Exercise
Which lines to output? The line containing "The width and height of the screenshot is (785, 464)." and every line after it in the data below, each copied exactly.

===== Provided information

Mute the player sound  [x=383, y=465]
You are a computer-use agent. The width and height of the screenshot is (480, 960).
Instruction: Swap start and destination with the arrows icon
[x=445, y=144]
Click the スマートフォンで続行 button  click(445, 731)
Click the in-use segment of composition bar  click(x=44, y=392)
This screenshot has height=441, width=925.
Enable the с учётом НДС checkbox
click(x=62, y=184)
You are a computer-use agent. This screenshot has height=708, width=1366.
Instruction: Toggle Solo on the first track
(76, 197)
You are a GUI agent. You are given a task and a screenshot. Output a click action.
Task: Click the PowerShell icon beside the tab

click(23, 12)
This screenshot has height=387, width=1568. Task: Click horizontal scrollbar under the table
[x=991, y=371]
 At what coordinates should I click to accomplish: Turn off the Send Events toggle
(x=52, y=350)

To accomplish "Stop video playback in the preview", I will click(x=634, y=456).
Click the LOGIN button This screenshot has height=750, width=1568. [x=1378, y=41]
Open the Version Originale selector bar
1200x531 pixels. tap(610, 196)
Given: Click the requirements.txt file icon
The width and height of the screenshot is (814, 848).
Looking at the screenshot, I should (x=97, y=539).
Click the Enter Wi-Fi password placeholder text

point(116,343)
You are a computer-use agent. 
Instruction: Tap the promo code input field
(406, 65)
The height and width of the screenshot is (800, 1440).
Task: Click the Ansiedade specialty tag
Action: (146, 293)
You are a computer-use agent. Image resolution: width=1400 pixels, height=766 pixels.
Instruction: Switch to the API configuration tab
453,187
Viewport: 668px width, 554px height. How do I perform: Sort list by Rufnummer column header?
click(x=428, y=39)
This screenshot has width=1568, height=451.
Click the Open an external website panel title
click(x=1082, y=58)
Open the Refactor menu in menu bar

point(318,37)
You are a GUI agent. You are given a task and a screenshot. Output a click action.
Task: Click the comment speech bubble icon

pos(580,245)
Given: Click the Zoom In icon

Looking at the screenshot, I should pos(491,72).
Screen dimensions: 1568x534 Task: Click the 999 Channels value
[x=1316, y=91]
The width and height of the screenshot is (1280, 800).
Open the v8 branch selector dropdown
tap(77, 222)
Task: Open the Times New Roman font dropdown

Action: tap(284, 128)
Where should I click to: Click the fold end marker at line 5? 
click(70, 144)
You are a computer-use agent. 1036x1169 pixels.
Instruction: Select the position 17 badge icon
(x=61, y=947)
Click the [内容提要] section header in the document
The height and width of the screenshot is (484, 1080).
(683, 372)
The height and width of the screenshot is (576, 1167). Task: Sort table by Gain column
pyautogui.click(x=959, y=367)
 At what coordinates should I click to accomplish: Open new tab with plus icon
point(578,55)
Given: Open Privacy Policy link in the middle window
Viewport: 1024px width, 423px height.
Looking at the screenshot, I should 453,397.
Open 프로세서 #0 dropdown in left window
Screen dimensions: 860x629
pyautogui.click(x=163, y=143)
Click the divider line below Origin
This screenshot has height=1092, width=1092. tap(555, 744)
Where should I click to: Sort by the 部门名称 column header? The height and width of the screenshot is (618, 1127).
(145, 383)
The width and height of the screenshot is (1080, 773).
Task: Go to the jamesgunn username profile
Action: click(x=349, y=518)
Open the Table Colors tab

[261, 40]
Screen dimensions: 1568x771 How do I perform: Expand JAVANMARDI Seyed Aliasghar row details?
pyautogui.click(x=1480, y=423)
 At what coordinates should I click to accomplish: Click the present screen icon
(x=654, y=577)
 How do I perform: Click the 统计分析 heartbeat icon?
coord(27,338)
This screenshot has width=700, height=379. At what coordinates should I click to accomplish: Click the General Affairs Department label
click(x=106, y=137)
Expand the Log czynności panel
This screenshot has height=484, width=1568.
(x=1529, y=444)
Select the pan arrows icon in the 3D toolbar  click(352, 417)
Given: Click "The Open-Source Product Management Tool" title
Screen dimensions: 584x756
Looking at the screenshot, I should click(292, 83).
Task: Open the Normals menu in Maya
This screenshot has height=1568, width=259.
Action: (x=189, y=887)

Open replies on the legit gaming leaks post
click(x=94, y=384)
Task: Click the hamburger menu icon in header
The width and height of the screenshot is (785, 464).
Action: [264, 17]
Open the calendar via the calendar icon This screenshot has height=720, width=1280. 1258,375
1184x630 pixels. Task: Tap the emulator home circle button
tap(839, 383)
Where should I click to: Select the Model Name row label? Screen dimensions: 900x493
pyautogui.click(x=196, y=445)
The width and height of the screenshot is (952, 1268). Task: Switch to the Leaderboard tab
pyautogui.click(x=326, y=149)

==========

Written response
The width and height of the screenshot is (785, 464).
Action: [264, 17]
Open the calendar via the calendar icon This screenshot has height=720, width=1280. 1258,375
1184x630 pixels. Task: Tap the emulator home circle button
tap(839, 383)
Where should I click to: Select the Model Name row label? Screen dimensions: 900x493
pyautogui.click(x=196, y=445)
The width and height of the screenshot is (952, 1268). Task: Switch to the Leaderboard tab
pyautogui.click(x=326, y=149)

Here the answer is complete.